Тремя главными причинами «народного пьянства», по мнению автора заметки, опубликованной в «Тавриде», являлись бедность, невежество и некие «исторические предания семейного быта» [Симферополь 1881b: 1]. Но вместе с тем и в столичной, и в региональной российской прессе неоднократно высказывалось мнение о том, что так называемая «еврейская эксплуатация», главной опорой которой называли экономическую и общественную слабость, бедность и бесправие российских крестьян, не наблюдалась среди других этноконфессиональных групп населения империи в целом и Таврической губернии в частности:
Мы не видим, чтобы евреям удавалось, например, эксплуатировать наших старообрядцев, отличающихся большой духовной самостоятельностью <…> сумевших выработать в своем кругу твердую солидарность. Не слышно также, чтобы жаловались на разорение от евреев немецкие или греческие колонисты, чешские переселенцы и т. п. [Еврейский вопрос 1881: 2].
Звучали и предложения о том, что необходимо выслушать мнение экспертов из числа евреев, которое в данном случае могло бы оказаться весьма полезным: «У евреев есть земли, есть фабрики, есть и деньги; следовательно, они могут помочь распространению как земледелия, так и другого производительного труда» [Еврейский вопрос 1881: 2].

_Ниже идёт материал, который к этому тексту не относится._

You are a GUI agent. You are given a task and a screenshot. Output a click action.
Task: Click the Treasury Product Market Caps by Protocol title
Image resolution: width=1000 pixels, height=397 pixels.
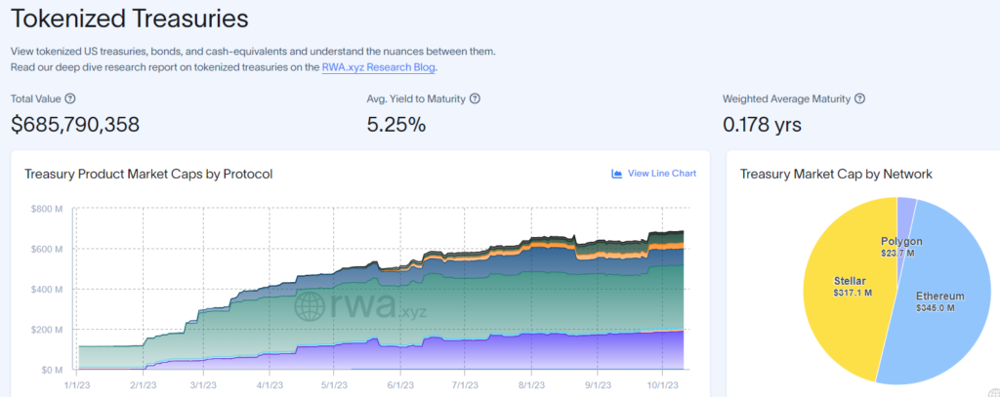pyautogui.click(x=147, y=174)
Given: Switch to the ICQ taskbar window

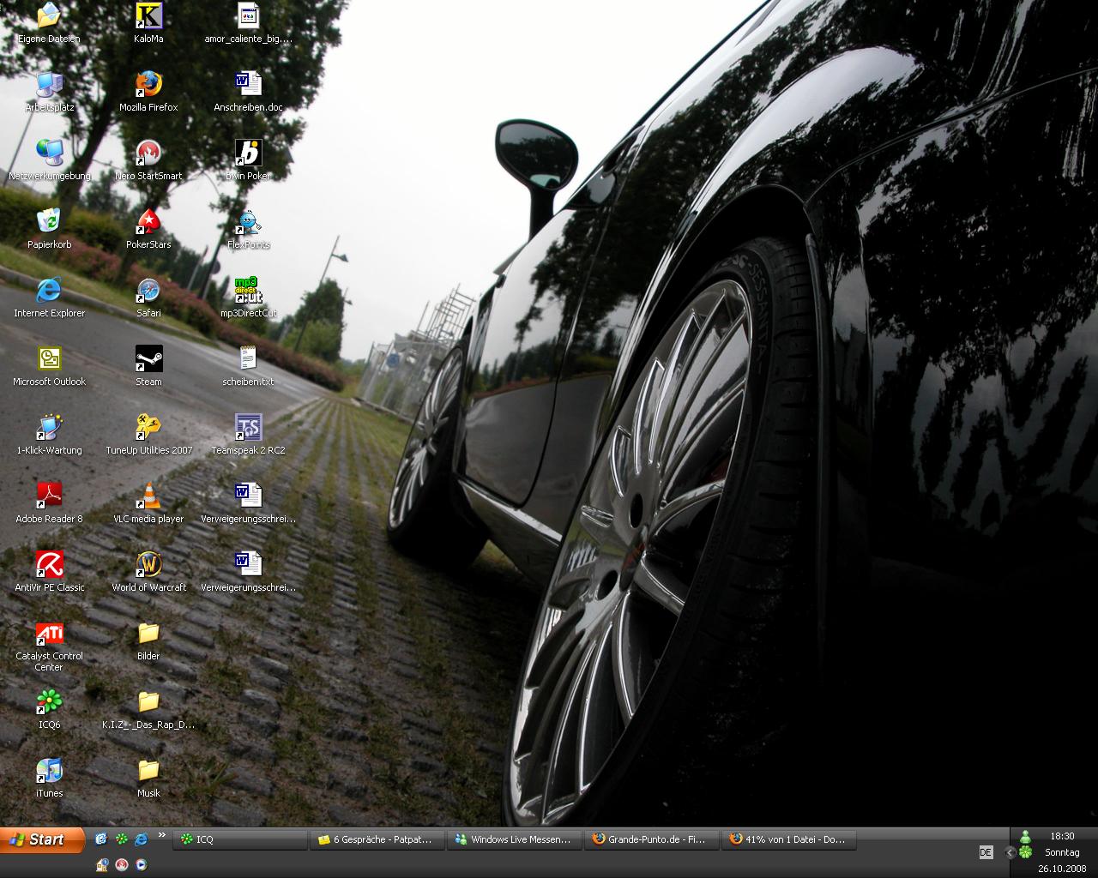Looking at the screenshot, I should (239, 839).
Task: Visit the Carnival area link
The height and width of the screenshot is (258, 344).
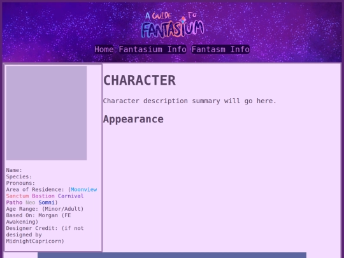Action: tap(71, 196)
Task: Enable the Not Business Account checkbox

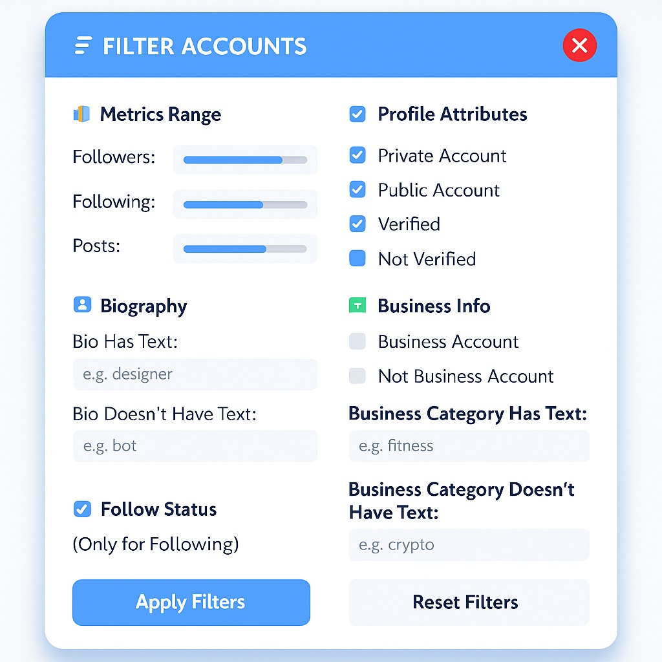Action: coord(357,376)
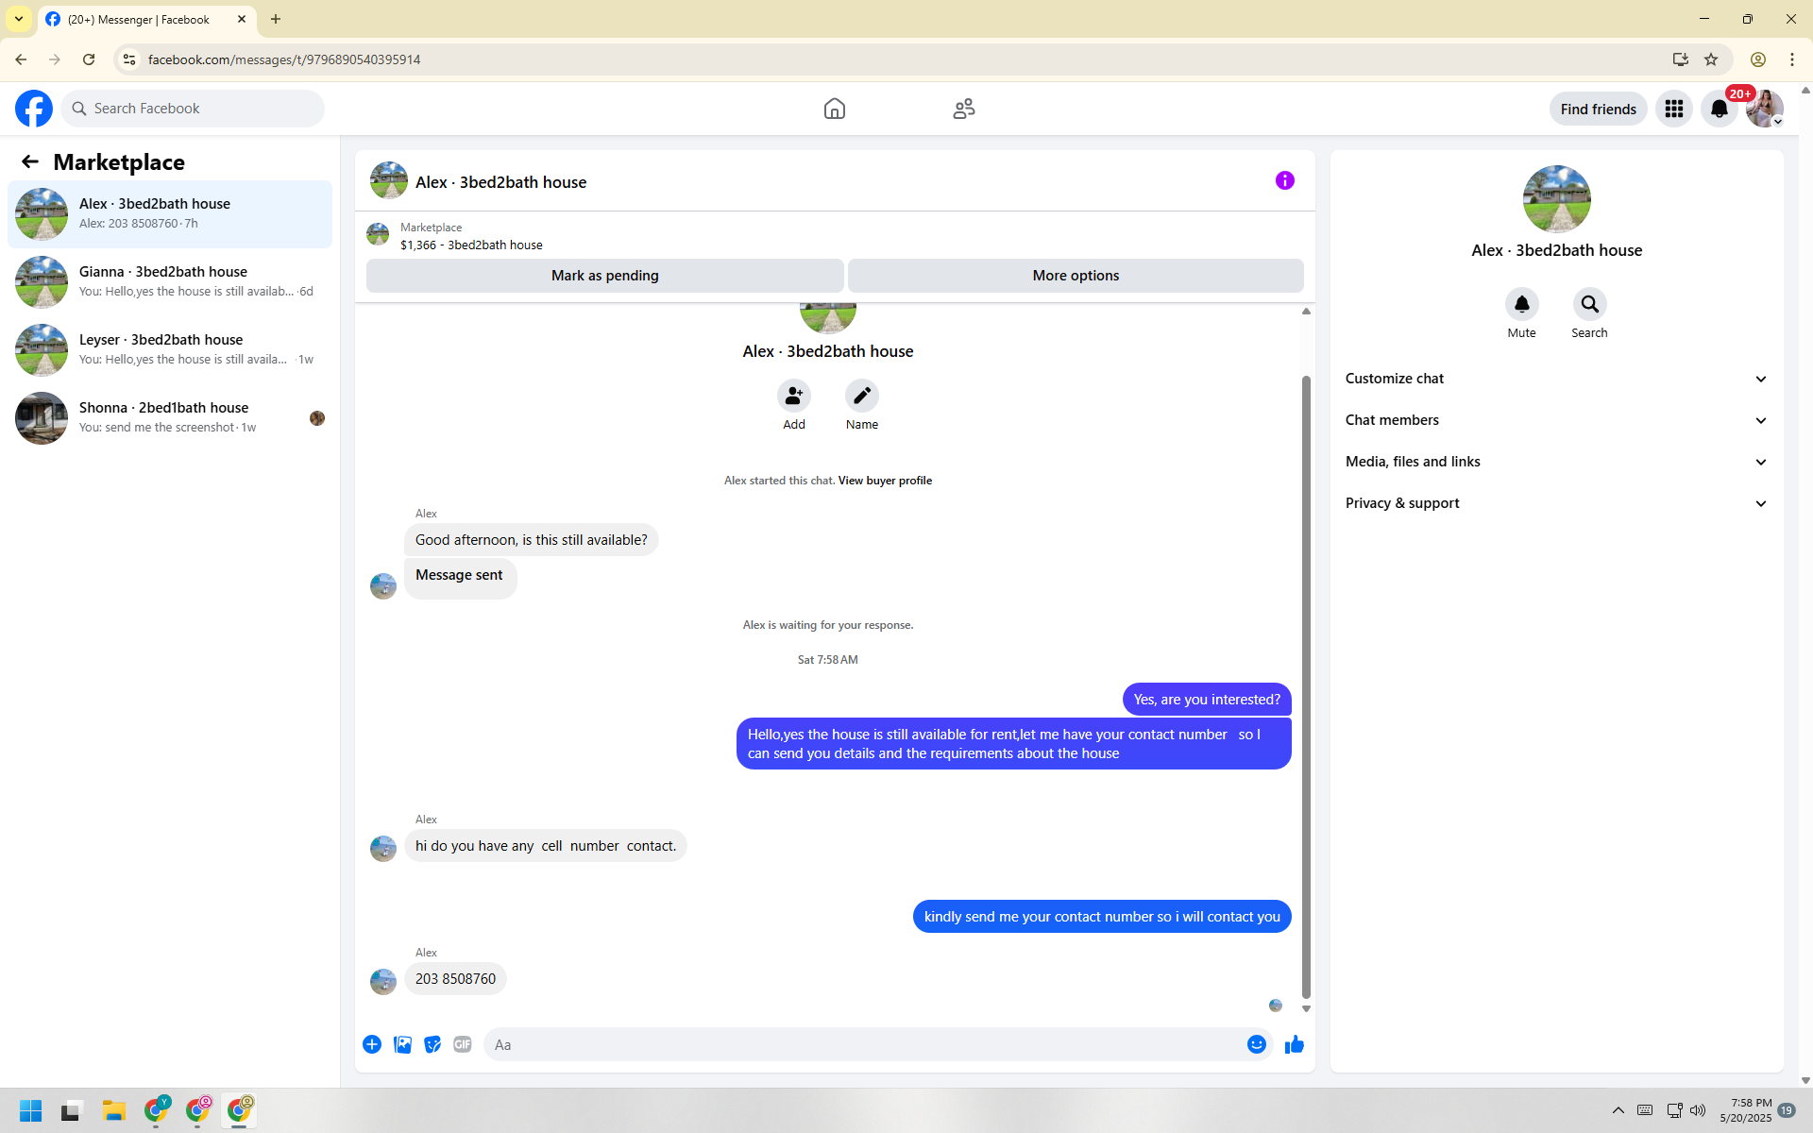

Некоторые ригористично настроенные представители общественности Таврической губернии, указывая на евреев как на основной источник распространения среди сельского населения пьянства, констатировали, что
…наш крестьянин в сущности пьет не много, даже меньше, чем крестьяне других наций, но он замечательно быстро пьянеет, выпьет он на гривенник, а нашумит на рубль <…> потеряв всякое самосознание, он начинает пропивать за неимением денег не только всё с себя, но и все свои домашние вещи. Большинство нашей интеллигенции видит пьяного мужика тогда, когда ему море по колено, когда он или целуется, или дерется, или в бесчувствии лежит в грязи [Вопрос 1881: 1].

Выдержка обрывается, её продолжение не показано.